- [Tugas Latihan A] Kutip tanpa perubahan bagian entri dari baris yang memuat "This screenshot has height=768, width=1366." hingga baris yang memuat "Looking at the screenshot, I should (x=1380, y=28).", termasuk kedua baris itu.

- [Halaman]
Selasa, 28 Juni 2016

Kota Sampah




Sebuah Nama

“What’s in a name? That which we call a rose by any other name would smell as sweet”. Yah, William Shakespeare seorang budayawan dan sastrawan Inggris pernah mengucapkan kata-kata tersebut,” Apalah arti sebuah nama? Andaikata kamu memberikan nama lain untuk bunga mawar, ia tetap akan berbau wangi”. Tapi betulkah begitu?

Shakespeare dalam hal ini tidak salah. Dengan berbaik sangka kita menduga, mungkin dia tidak sedang mempersoalkan arti sebuah nama. Ia agaknya sedang mengajak pembacanya merenungkan esensi, keaslian, atau hakikat sebuah materi, apapun namanya. Namun jika esensinya ditarik kepada arti sebuah nama, ini akan jadi hal yang penting dan perlu.

Coba kita bayangkan jika tidak ada nama di dunia ini. Kita semua pun akan jadi bisu. Bagaimana kita akan menunjuk, meminta atau menyebutkan suatu benda? Dunia bisa kacau men.. hehehe. Nama adalah penunjuk. Nama adalah benda. Nama adalah branded. Nama adalah doa.

- [Tugas Latihan B] Lanjutkan tulisan tentang arti sebuah nama di atas dari titik tulisan itu berhenti.

- [Entri Masukan]
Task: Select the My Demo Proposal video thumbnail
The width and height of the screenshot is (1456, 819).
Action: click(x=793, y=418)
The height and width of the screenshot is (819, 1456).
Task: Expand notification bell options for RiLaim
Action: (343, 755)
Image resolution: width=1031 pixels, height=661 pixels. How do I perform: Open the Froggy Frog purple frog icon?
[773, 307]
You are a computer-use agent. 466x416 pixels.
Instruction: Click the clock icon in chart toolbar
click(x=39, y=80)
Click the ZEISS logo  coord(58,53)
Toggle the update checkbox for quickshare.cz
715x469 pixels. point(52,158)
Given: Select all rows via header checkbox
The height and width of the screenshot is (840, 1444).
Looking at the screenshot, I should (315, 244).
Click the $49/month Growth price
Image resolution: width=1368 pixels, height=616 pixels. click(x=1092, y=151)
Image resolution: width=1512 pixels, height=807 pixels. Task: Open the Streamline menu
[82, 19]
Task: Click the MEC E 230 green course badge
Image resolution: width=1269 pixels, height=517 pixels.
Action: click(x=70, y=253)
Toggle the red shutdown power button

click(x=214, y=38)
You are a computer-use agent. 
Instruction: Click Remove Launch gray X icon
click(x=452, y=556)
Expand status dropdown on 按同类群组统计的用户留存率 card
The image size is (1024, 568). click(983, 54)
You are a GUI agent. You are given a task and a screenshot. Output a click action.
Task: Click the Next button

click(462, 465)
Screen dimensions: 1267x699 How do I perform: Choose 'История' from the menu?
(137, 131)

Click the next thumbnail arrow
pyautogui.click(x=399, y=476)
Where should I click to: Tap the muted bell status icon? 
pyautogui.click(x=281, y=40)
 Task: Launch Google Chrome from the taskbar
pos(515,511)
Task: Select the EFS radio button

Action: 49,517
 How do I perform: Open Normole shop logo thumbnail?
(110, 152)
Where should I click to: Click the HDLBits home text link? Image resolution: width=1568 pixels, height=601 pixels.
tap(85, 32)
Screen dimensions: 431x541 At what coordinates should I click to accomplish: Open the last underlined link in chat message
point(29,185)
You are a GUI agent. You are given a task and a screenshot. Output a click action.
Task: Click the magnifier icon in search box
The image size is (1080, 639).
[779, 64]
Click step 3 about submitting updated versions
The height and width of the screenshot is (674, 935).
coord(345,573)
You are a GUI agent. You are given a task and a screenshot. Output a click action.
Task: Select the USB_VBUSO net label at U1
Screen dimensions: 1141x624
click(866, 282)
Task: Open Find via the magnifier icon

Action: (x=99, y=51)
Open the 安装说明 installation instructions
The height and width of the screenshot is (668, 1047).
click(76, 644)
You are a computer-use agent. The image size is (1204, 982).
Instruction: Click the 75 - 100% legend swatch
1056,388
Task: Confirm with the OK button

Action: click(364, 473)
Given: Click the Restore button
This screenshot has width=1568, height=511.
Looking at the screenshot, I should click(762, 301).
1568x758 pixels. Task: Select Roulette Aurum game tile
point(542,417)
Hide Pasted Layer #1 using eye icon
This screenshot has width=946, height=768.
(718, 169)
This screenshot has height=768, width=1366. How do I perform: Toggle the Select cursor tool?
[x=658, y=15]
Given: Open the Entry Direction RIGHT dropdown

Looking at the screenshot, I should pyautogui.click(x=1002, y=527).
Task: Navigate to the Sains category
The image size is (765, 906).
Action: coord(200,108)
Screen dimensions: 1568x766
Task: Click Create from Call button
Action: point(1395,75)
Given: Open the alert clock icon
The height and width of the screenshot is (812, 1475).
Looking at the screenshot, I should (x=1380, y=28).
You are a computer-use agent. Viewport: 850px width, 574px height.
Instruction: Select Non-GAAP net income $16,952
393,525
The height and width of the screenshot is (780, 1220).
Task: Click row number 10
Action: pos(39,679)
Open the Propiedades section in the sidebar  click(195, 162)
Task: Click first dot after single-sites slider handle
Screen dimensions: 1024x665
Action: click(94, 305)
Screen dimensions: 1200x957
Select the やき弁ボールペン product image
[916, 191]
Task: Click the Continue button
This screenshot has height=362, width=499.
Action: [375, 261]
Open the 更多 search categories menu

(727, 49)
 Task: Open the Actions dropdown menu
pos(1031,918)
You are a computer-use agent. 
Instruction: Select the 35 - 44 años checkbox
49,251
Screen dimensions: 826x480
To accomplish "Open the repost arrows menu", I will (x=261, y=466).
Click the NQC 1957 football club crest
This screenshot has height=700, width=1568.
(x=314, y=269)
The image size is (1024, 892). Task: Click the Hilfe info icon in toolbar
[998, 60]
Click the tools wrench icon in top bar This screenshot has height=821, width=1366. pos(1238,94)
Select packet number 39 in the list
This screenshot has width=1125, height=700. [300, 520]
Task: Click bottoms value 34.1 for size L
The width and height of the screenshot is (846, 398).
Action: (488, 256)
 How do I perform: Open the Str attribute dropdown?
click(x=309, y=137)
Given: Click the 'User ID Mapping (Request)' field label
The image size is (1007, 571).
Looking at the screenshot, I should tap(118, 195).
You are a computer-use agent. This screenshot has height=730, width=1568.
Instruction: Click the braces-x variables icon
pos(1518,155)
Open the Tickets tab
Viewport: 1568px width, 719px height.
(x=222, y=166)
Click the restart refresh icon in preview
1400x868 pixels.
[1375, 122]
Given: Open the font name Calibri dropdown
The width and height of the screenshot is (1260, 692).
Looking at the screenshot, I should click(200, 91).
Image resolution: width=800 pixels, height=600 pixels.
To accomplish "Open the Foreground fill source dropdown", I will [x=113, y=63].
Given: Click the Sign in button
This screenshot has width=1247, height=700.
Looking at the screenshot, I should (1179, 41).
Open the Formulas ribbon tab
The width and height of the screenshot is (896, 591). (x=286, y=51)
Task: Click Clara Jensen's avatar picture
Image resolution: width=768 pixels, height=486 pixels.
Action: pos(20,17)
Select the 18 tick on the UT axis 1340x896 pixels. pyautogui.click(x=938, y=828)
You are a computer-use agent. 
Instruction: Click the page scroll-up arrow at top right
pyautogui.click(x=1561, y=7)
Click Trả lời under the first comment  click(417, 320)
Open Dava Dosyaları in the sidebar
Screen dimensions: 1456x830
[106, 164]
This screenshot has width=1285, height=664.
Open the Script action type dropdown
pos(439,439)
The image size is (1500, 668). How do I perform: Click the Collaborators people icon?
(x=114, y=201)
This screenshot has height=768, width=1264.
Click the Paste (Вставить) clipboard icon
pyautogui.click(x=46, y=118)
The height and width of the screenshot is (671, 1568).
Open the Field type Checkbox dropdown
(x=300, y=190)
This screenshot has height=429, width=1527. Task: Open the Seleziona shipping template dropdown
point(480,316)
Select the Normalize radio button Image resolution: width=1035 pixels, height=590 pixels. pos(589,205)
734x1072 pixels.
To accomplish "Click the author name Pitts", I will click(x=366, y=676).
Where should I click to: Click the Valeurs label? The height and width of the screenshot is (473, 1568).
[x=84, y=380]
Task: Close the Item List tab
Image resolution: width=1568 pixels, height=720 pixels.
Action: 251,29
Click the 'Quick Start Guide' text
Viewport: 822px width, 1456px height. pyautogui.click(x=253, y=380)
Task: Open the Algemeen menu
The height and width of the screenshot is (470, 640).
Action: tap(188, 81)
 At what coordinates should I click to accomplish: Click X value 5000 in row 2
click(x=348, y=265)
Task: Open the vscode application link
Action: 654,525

- [Jawaban yang Diharapkan A]
This screenshot has height=768, width=1366. How do I perform: Toggle the Select cursor tool?
[x=658, y=15]
Given: Open the Entry Direction RIGHT dropdown

Looking at the screenshot, I should pyautogui.click(x=1002, y=527).
Task: Navigate to the Sains category
The image size is (765, 906).
Action: coord(200,108)
Screen dimensions: 1568x766
Task: Click Create from Call button
Action: point(1395,75)
Given: Open the alert clock icon
The height and width of the screenshot is (812, 1475).
Looking at the screenshot, I should (x=1380, y=28).

- [Jawaban yang Diharapkan B]
Dulu, saat akan mendapatkan anak pertama setelah penantian selama lima tahun, saya bingung dalam memberi nama. Buku-buku nama anak islami saya beli, searching di internet hingga meminta masukan dari dokter, ustad, orang tua, teman dan handai taulan saya lakukan. Namun, akhirnya saya pun menyerah dan mempersilahkan istri untuk memberikan nama yang cocok untuk anak pertama kami. Walau saya sering tidak mengakui saya menyerah, karena sebelumnya ada perjanjian di antara kami, jika anaknya laki-laki maka sang istri yang memberikan nama dan jika perempuan, adalah wewenang saya. Tapi, dibalik semua itu, saya memang akui saya tidak bisa mencarikan nama yang bagus.

Nama itu adalah unik, branded, mengandung sebuah arti, spesifikasi, pembeda dan akan jadi panggilan yang akan selalu dikenang. Ketika sebuah nama dicetuskan, ia akan terus tertanam dan tidak akan hilang dalam benak. Ia akan selalu hidup dalam hati orang-orang yang mencintainya. Dia akan menjadi sesuatu yang bermakna dan memberi harapan. 

Begitu jugalah halnya dengan nama yang melekat pada sebuah kota atau yang sering disebut julukan. Saat disebutkan nama Parijs van Java, secara otomatis otak kebanyakan orang akan memberikan identifikasi Kota Bandung. Koto Rang Agam, tentulah semua tahu itu adalah Kota Bukittinggi. Serambi Mekah, ya jelaslah Banda Aceh atau Pekanbaru, ya itu Kota Bertuah, Ups….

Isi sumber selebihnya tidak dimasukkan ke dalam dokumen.